Join us for an OI Author Conversation with Samantha Seeley and Michael Witgen.
Westward expansion is a central theme in the history of the United States. But the movement of people across the continent, forced and voluntary, was more complicated and more fraught than popular narratives suggest. Indigenous peoples in the Old Northwest struggled to retain their homelands, with more success than we might imagine. Black Americans struggled both for the right to move west and for the right to stay put. Telling their stories demands that we look past a simple east–west trajectory. Instead, we must follow them as they moved east and west, north and south, from the continental interior to the corridors of power in Washington D.C.

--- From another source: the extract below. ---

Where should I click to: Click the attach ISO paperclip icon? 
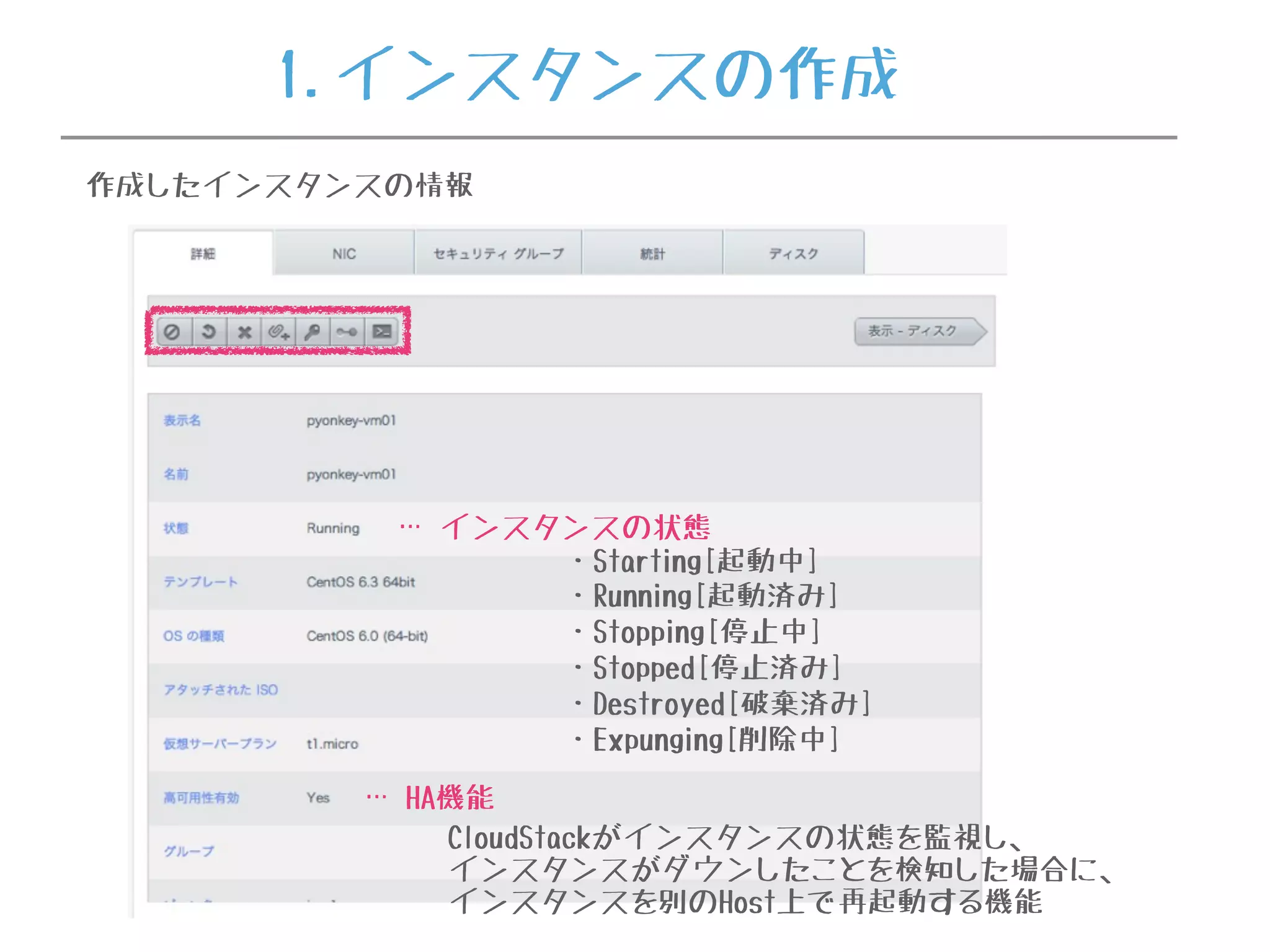point(278,332)
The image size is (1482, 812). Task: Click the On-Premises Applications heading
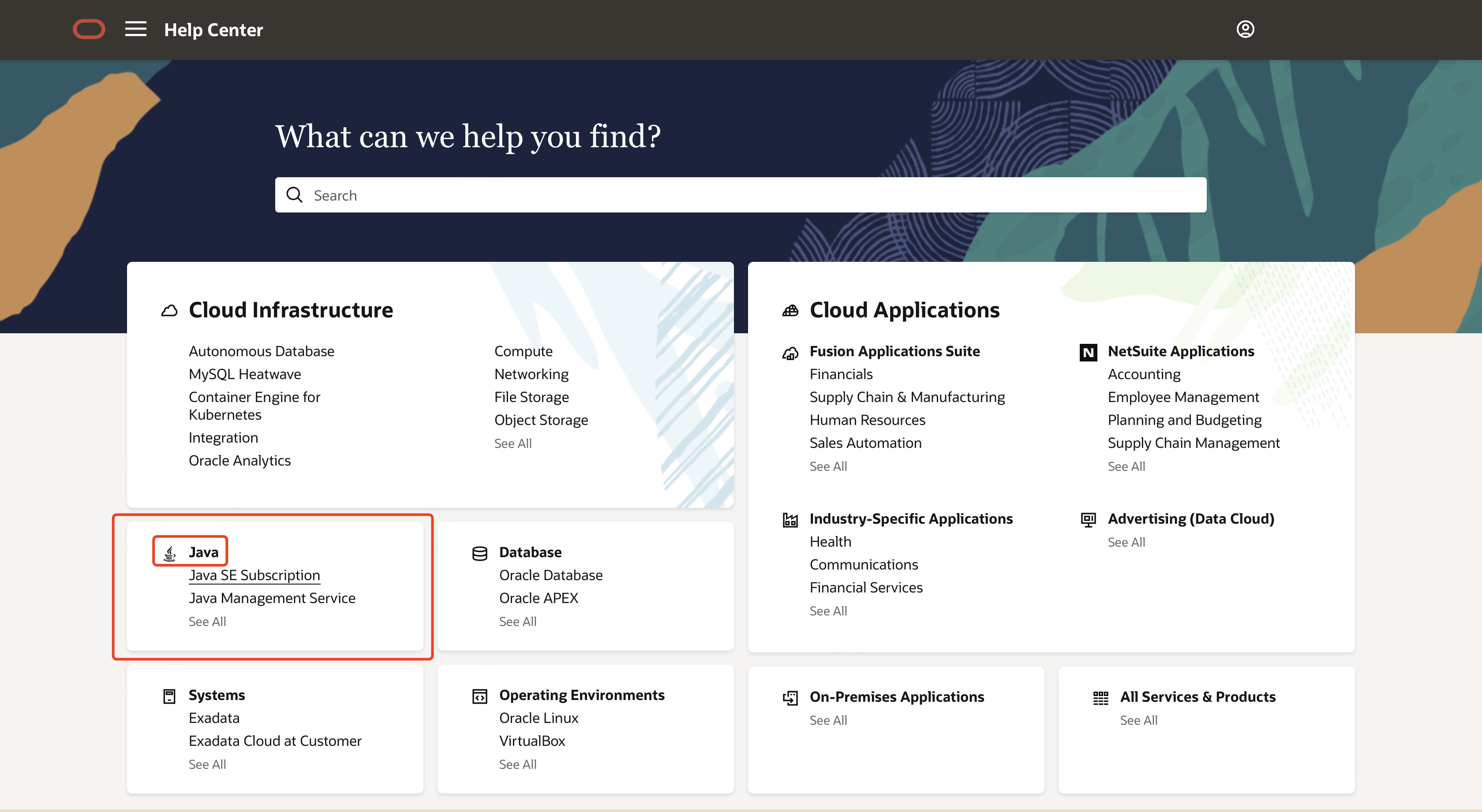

Please join Samantha Seeley and Michael Witgen for a discussion about how Indigenous and Black Americans fought for their places in the founding decades of the Early Republic and how their histories might reshape a national narrative. Samantha Seeley’s forthcoming Race, Removal, and Right to Remain: Migration and the Making of the United States, argues that the nation took shape as a white republic as a consequence of negotiations over movement. Michael Witgen’s new book Seeing Red: Indigenous Land, American Expansion, and the Political Economy of Plunder in North America (forthcoming 2021) explains how, against long odds, the Anishiniaabeg people of what is now Wisconsin, Michigan, and Minnesota resisted removal.
Samantha Seeley is an assistant professor of History at the University of Richmond. Her book, Race, Removal, and the Right to Remain: Migration and the Making of the United States, is forthcoming from the Omohundro Institute of Early American History & Culture/University of North Carolina Press in 2021. She is the co-editor of “The Question of Recovery: Slavery, Freedom, and the Archive,” a special issue of Social Text (December 2015). Her work has been supported by fellowships from the Library of Congress, the Newberry Library, the Gilder Lehrman Center for the Study of Slavery, Resistance, and Freedom, and the McNeil Center for Early American Studies, among others. She holds a BA in History from Brown University and a PhD in History from New York University.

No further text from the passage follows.